Devon’s truffle menu has expanded over the years, with dishes including everything from a truffle egg sando to truffle lasagne and truffle mie goreng, which Tan says has become the most popular dish. Devon also uses truffle in sweet applications, including a sundae and a truffle-misu. “Truffles are not really known to be used with sweet items, but at Devon, we have always tried to use savoury and sweet to blur the lines,” he says. “We started doing the truffle sundae around five years ago where we infuse milk with truffle and make a soft serve out of it.”
The concept has also launched truffle retail products (gelato, honey) and a truffle brunch experience, priced at $69 for a minimum of two people, which covers six dishes. “People get excited and want a truffle feast every winter,” says Tan. “It’s quite popular, especially with couples who want to go on a brunch date on the weekend.”
The Mayflower recruited former Momofuku Seiobo chef Jiwan Choi to design the café’s menu, which is anchored by caviar. The venue offers dedicated truffle and caviar services (Oscietra, beluga, white sterling) along with a menu studded with high-end ingredients from wagyu and urchin to truffle. “It’s one thing to use expensive ingredients, it’s another to have a fine dining chef and use those ingredients on another level,” says Ly.

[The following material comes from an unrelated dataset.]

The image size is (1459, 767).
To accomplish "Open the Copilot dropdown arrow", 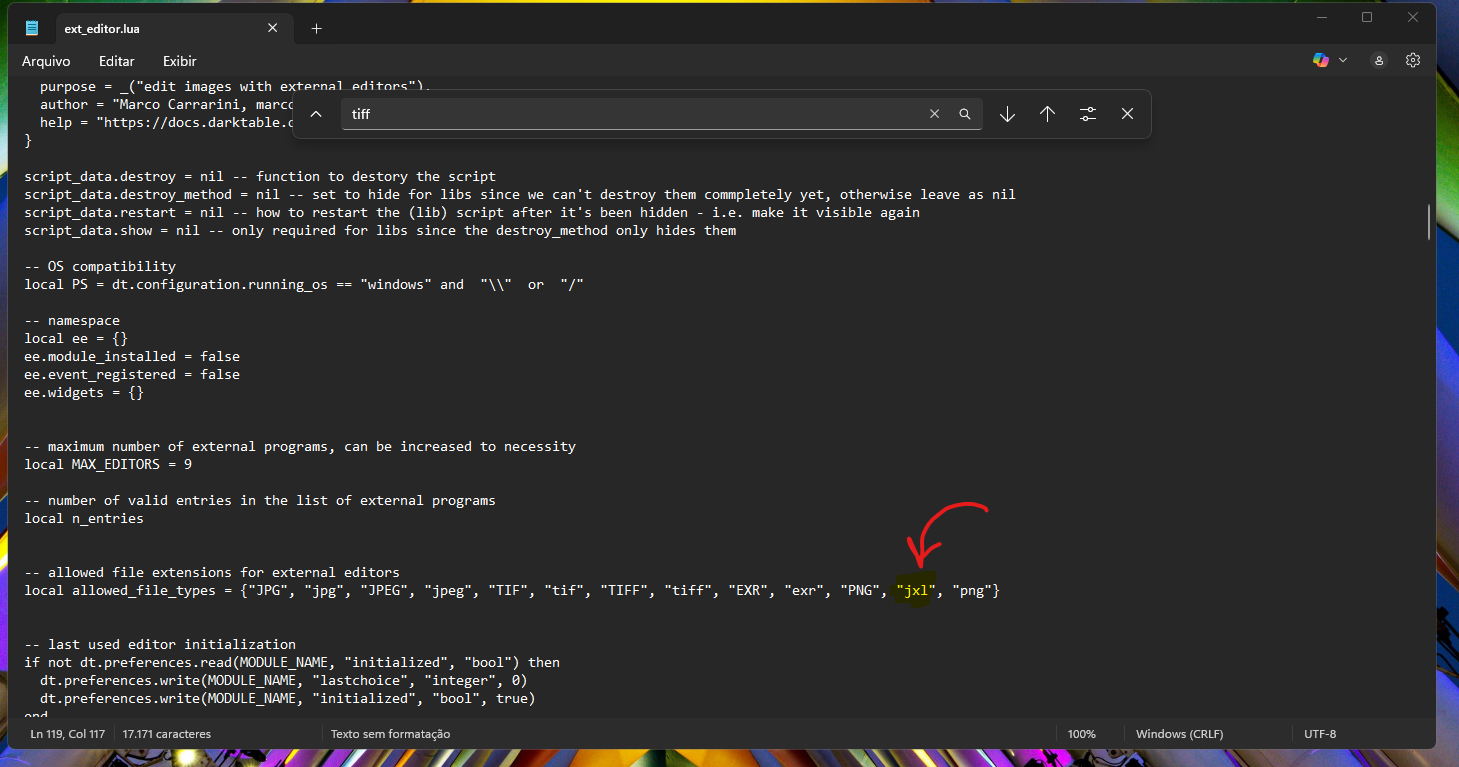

The truffle croque monsieur and lobster roll have both proven to be hits with diners alongside the caviar service. “Caviar has such a halo around it and people don’t have it unless they go to a fine dining restaurant,” says Ly. “We have it all year round and offer a tasting menu for $30 to get people into it. It’s fascinating how many people haven’t tried caviar, so it’s great to bring it to the masses and let them experience it. We’ve been getting caviar buyers every day; some people have it for a date or special occasions and others share a beluga between two for lunch.”

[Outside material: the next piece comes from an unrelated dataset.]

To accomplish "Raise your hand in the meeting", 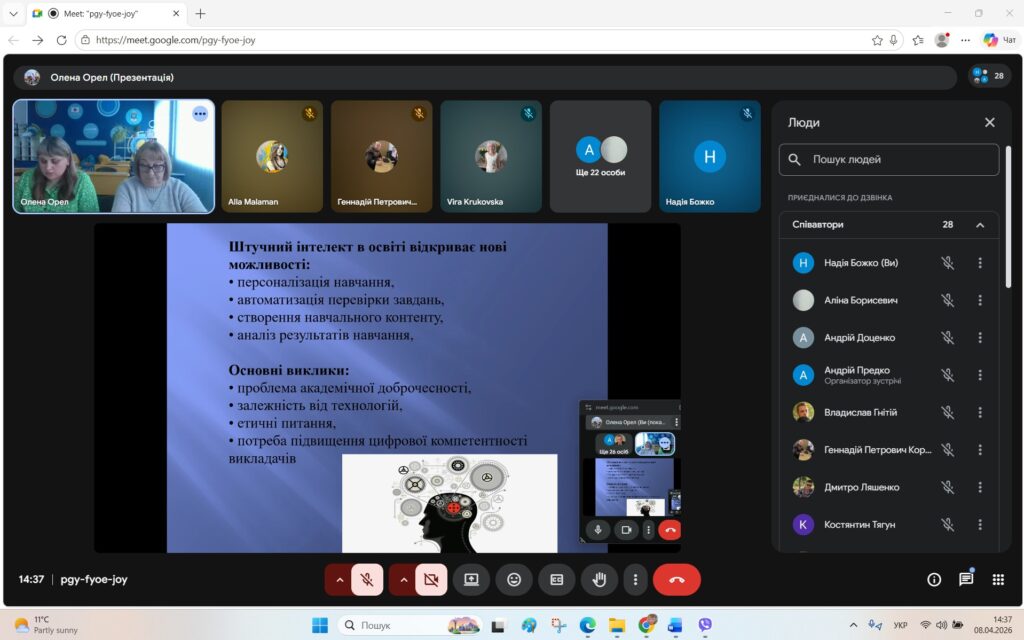I will pyautogui.click(x=599, y=579).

All the aforementioned ingredients come at a high price, which means the numbers have to be right to make them a viable option. While finances are tough for many Australians, the general consensus among industry is people are looking for some comfort in the midst of such uncertainty.
“The cost is high, but if you do the covers, it’s ok,” says Tan. “It’s about getting the numbers right. Each spend isn’t as high as a proper restaurant, therefore we need to get the quantity for it to be viable.” Ly agrees, and says the increase of people working from home has also been beneficial for operators. “There is a need for people to get out and splurge a little bit,” he says. “There are a lot of people visiting us at the moment and we will be moving into the evenings soon, so that will give us another window of opportunity.”

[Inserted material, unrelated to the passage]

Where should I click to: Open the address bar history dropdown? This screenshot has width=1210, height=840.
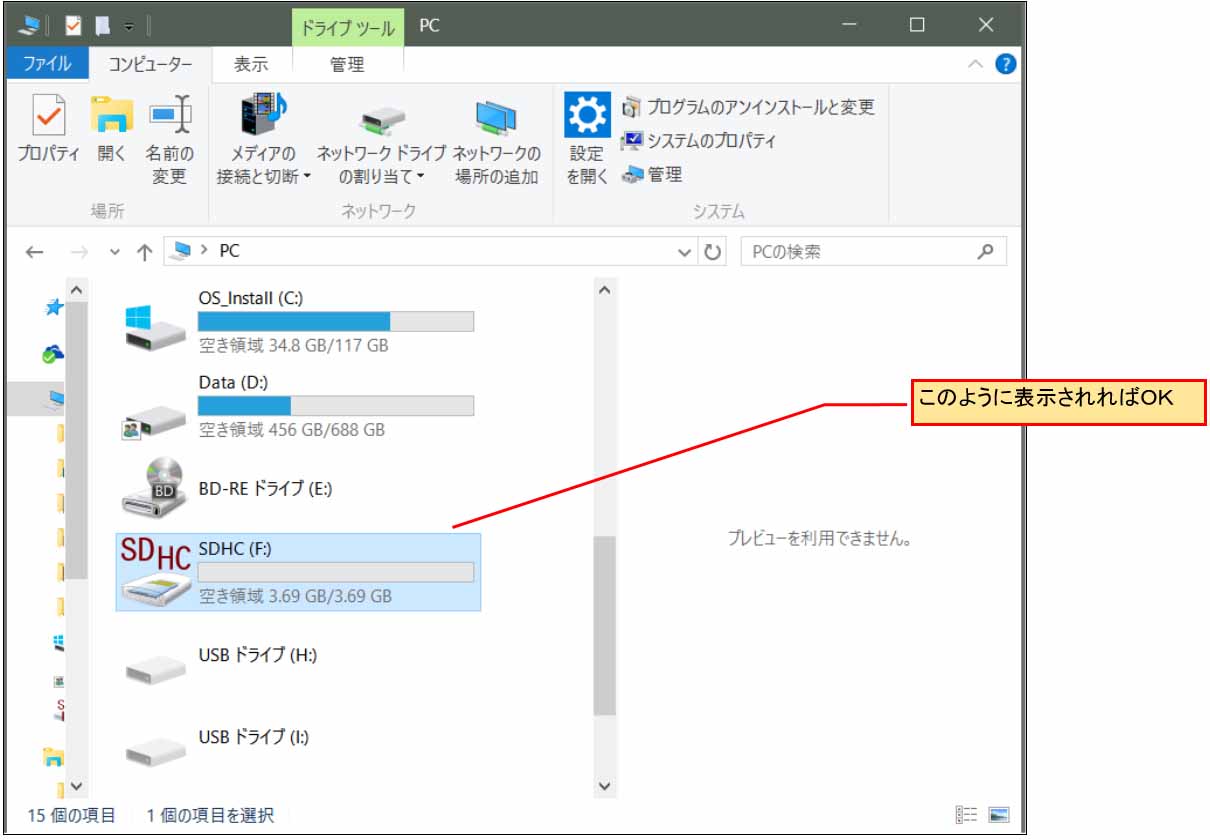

While truffle is seasonal, both The Mayflower and Devon have new offerings in the works. Devon has swapped the truffle banquet for a seafood experience which showcases some of Australia’s finest produce. “For spring, we’re featuring urchin, blue fin tuna and scarlet prawns,” says Tan. “We’re really going to try and catch people’s attention with the luxe brunch and some of the items will be available à la carte, too.”
The Mayflower also has a few ideas in the works. “We align ourselves as a luxe eatery, so we will be going down the route of what is luxurious, rare and what is expensive but delicious,” says Ly. “We can always play with fish or high-quality meats. There are always things we can align ourselves with.”
This article appeared in the September issue of Hospitality‘s print edition.